45 Todesurteile sieben Jahre nach Anti-Gaddafi-Protesten in Libyen

Wegen Schüssen auf Demonstranten in der Hauptstadt Tripolis im August 2011.

Ein libysches Gericht hat 45 Menschen zum Tode verurteilt. Ihnen wurde zur Last gelegt, im August 2011 in der Hauptstadt Tripolis mit scharfer Munition auf Menschen geschossen zu haben, die gegen den damaligen Machthaber Muammar al-Gaddafi protestierten.

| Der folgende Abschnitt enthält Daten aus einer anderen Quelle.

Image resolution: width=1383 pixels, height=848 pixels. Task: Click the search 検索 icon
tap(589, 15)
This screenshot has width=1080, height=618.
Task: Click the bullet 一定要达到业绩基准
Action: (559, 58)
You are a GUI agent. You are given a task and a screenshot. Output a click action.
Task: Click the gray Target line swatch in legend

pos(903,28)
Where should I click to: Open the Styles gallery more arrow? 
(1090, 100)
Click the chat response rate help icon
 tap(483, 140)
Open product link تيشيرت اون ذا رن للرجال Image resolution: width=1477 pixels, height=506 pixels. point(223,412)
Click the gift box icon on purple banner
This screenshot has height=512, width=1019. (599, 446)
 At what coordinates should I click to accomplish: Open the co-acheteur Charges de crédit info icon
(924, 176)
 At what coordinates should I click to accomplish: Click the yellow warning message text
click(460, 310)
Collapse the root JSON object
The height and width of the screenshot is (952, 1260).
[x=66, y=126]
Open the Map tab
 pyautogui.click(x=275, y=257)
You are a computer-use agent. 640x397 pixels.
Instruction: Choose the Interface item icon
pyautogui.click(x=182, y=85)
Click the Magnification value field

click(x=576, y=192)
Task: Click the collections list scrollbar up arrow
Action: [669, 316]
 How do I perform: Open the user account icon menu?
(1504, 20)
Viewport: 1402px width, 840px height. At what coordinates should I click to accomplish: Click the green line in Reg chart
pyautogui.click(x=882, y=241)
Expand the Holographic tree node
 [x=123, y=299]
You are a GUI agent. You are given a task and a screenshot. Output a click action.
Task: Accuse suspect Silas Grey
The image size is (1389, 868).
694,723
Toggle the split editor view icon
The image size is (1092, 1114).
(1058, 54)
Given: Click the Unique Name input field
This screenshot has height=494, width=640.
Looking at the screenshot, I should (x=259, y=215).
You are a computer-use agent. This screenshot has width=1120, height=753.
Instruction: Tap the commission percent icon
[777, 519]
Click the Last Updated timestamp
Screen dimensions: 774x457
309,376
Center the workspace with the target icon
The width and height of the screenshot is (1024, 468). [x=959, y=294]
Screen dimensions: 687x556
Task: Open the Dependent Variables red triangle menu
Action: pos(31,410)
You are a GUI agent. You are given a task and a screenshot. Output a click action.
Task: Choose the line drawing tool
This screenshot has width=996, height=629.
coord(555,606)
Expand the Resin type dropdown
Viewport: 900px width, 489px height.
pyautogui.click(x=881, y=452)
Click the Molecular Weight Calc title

54 Angeklagte seien zu Haftstrafen von fünf Jahren verurteilt und 22 weitere freigesprochen worden, teilte das libysche Justizministerium am Mittwoch mit.

Februar 2011

Die Proteste gegen den damaligen Langzeitmachthaber Gaddafi hatten Anfang Februar begonnen. Daraus entwickelte sich ein bewaffneter Konflikt. Am 22. August 2011 hatten sich Rebellen bis ins Stadtzentrum von Tripolis vorgekämpft. Gaddafi und sein Führungszirkel mussten aus ihrem Hauptquartier flüchten. Zwei Monate nach seinem Sturz wurde Gaddafi am 20. Oktober von Milizionären getötet.

Chaos nach Gaddafis Tod

Nach dem Tod Gaddafis versank Libyen im Chaos. Unzählige bewaffnete Milizen bekämpfen sich gegenseitig. Die international anerkannte Regierung in Tripolis konnte ihren Einfluss kaum über die Hauptstadt hinaus ausdehnen. Sie konkurriert mit einer Regierung im Osten des Landes. Beide werden von schwerbewaffneten Milizen unterstützt. Die Terrormiliz "Islamischer Staat" (IS) hat das politische Machtvakuum ausgenutzt und eine Basis in Libyen aufgebaut. Seit Gaddafis Sturz ist Libyen zu einer Hauptbasis für Menschenschmuggler geworden.